Afghanistan's location on the collision zone of the Indian and Eurasian tectonic plates makes it inherently prone to frequent, powerful, and shallow earthquakes, with devastation amplified by vulnerable infrastructure and limited emergency resources.

Published by
Prakriti Parul

For the second time in a week, the earth has violently convulsed beneath Afghanistan. A 5.8 magnitude tremor on Thursday followed a devastating 6.0 quake on Sunday that flattened villages and killed over 2,200 people. This is not a tragic coincidence but a grim pattern. Afghanistan exists in a permanent state of seismic peril, a fate dictated by its unavoidable location on one of the most geologically unstable zones on the planet.
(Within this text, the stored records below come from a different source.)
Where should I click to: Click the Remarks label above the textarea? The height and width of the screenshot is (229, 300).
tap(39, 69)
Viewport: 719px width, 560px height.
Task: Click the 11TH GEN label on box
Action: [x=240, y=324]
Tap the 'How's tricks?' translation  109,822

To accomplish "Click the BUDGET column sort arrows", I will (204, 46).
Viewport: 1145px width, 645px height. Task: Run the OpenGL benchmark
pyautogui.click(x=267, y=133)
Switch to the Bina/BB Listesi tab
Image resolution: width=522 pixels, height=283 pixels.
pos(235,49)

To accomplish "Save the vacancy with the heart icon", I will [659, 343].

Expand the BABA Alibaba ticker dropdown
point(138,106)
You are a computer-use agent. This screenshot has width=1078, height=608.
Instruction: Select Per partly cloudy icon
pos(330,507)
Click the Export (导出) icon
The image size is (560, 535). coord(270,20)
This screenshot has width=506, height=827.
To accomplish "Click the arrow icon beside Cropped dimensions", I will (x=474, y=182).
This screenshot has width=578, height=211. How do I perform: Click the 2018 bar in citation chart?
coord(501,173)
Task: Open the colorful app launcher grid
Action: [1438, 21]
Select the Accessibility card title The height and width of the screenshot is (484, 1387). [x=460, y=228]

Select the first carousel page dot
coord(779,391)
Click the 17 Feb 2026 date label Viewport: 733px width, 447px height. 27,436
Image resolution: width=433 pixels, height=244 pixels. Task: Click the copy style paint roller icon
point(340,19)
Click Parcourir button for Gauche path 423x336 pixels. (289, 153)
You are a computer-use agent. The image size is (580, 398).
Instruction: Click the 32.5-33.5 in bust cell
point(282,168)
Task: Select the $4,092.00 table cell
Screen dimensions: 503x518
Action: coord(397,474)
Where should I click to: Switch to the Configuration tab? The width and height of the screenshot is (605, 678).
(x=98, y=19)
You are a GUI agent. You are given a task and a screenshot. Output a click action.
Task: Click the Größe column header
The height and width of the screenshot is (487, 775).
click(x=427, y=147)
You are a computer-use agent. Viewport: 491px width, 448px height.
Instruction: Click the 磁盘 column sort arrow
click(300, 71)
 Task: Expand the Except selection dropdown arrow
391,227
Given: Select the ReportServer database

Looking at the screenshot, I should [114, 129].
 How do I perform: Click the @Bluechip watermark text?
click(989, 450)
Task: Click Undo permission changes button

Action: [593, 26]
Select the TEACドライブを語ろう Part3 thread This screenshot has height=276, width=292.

The question isn't if another quake will strike, but when.

Why is Afghanistan So Seismically Active?

The answer lies deep beneath the surface. Afghanistan is caught in the colossal, slow-motion collision between two of the Earth's tectonic plates: the Indian plate and the Eurasian plate.

  • The Unstoppable Force vs. the Immovable Object The Indian plate has been moving northward into the Eurasian plate at a rate of roughly 40–50 mm annually for millions of years.
  • The Himalayan Crucible: This collision created the towering Himalaya and Hindu Kush mountain ranges, a process that continues to this day.
  • Extreme Pressure and Fault Lines: These enormous plates create extreme pressure and tension as they grind against one another. Earthquakes break out along fault lines, which are fissures in the crust of the Earth.

Afghanistan's many active faults make it a frequent site of seismic activity.

Why Are These Earthquakes So Devastating?

Although tectonic activity is the cause, a terrible confluence of factors led to the disastrous death toll:

  • Shallow Depth: The Sunday quake was extremely shallow, at a depth of just 8 kilometers. Shallow quakes release their energy directly to the surface, resulting in more intense shaking and far greater destruction than deeper tremors of the same magnitude.
  • Vulnerable Infrastructure: Many homes in rural Afghanistan are built from traditional materials like sun-dried mud bricks and wood. These structures, while culturally traditional, have no resilience to seismic forces. They crumble instantly, trapping inhabitants under the rubble.
  • Mountainous Terrain: Rescue operations are currently hampered by the very mountains that this tectonic violence generated.Roadblocks resulting from landslides caused by earthquakes often isolate settlements and delay the delivery of essential assistance and heavy equipment for days.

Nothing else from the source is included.